The women’s title match delivered and then some. In terms of workrate and fan engagement, Riho and Nyla Rose probably put on the best match of the show. There were several near falls that faked out both the crowd and myself. The actual finish got maybe the biggest pop of the show. The women’s division looks to be in great shape.
Mid-Card Mixed Bag
The promo and ensuing brawl between SCU and the Lucha Bros was sufficient in establishing the characters of these teams (and the tag tournament), but it was just ok. It was nice to see that Christopher Daniels hasn’t aged in the 20 years that I’ve been away from the sport. The dude looks exactly the same as he did when I wanted WCW to sign him in the 1990s.
Pac and Hangman worked a solid mid-card match, but neither came off as stars. They can be upper mid-card talent, but where they fall in the ultimate pecking order of AEW is yet to be seen.
Bringing Britt Baker out to do commentary during the women’s match probably sounded like a good idea in production meetings, but she brought the excitement level of a coma patient. There was no added value at all.
If wins and losses matter (as AEW is promising they do), how can you make the officials of your sport look completely hapless? Well, that’s what happened when Jon Moxley blatantly interfered in the main event right in front of the referee’s eyes?
I’m fine with run-ins, but there’s no way that shouldn’t have caused an immediate DQ. Let’s not be like WWE and insult the viewer’s intelligence.

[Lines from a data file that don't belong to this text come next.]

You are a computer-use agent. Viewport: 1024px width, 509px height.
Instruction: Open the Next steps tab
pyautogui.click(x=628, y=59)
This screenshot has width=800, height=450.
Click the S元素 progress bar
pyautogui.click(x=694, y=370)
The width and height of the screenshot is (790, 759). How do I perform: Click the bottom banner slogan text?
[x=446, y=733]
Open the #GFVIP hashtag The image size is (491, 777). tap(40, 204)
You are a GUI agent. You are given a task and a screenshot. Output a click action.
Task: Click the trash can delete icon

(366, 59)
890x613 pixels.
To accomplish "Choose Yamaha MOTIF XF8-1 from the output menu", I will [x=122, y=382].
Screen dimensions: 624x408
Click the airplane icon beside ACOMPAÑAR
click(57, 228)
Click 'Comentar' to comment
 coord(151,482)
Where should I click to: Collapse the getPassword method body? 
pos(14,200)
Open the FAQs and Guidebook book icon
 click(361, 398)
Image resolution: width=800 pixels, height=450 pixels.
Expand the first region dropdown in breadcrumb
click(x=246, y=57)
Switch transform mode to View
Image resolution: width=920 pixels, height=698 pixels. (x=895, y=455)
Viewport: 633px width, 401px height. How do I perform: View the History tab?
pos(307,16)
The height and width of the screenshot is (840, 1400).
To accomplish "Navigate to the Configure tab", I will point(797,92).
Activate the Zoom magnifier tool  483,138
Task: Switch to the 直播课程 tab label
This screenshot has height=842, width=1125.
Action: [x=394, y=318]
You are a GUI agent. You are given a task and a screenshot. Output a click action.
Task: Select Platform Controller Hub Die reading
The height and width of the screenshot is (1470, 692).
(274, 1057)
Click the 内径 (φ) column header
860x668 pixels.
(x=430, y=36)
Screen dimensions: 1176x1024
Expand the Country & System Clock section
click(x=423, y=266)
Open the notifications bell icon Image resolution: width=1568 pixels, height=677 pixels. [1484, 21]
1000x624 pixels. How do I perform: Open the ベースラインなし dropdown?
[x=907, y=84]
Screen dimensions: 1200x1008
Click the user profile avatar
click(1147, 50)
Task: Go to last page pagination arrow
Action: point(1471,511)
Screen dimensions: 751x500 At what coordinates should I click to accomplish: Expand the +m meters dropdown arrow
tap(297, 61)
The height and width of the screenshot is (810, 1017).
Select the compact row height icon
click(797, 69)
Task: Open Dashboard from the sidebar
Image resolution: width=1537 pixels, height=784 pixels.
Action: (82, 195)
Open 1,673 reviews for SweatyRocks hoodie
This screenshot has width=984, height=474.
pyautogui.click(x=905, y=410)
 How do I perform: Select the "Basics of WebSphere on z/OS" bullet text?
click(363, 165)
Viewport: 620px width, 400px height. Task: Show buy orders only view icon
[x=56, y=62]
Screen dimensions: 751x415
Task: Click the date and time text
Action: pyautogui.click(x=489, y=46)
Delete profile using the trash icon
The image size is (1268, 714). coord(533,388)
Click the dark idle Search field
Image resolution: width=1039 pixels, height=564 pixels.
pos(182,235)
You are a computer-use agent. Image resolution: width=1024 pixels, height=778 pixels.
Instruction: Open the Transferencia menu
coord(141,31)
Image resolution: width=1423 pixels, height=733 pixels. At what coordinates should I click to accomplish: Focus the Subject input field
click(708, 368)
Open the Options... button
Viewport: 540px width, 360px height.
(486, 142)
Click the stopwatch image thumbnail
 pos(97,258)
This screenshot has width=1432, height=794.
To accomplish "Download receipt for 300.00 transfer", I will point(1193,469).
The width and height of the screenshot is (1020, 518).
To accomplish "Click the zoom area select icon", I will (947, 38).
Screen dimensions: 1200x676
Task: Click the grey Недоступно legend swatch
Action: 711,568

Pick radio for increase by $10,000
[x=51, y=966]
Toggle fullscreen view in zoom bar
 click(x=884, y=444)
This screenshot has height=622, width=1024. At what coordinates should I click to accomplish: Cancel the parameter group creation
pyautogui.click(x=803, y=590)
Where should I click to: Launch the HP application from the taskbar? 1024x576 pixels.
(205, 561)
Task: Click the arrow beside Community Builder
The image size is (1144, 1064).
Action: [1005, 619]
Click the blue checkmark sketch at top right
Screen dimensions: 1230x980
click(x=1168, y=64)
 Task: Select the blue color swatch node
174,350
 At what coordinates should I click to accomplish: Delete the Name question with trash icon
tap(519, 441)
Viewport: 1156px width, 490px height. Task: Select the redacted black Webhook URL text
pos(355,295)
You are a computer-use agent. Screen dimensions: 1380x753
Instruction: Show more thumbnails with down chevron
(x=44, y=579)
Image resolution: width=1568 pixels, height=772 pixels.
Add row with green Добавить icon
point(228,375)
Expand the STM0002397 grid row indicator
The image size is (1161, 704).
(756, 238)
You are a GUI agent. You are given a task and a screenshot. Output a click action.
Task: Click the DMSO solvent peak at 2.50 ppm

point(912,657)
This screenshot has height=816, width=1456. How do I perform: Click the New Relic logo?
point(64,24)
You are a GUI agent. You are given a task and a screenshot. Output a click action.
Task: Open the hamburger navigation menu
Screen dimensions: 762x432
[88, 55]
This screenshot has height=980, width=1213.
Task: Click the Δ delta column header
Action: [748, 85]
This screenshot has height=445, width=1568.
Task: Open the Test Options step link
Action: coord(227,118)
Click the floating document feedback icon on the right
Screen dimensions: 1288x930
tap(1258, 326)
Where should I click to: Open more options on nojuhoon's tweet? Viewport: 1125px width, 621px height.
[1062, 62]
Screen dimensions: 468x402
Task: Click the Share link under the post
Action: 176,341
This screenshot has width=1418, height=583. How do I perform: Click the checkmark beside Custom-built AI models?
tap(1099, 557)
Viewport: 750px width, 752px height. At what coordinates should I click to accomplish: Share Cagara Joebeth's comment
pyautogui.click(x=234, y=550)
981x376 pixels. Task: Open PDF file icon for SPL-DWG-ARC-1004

In all, the debut episode of AEW Dynamite has to be considered a win, from fan reaction to ratings to actual content. Dynamite managed to look like a big league show without coming off as an exact WWE copy. Now, going forward, AEW needs to continue to establish characters and not be scared to take chances. While ratings are important, they can’t let that drive decision making. This show was not revolutionary, but it was an alternative and for now, it seems like that will be good enough. How long can that last? I don’t know, but I am excited to find out.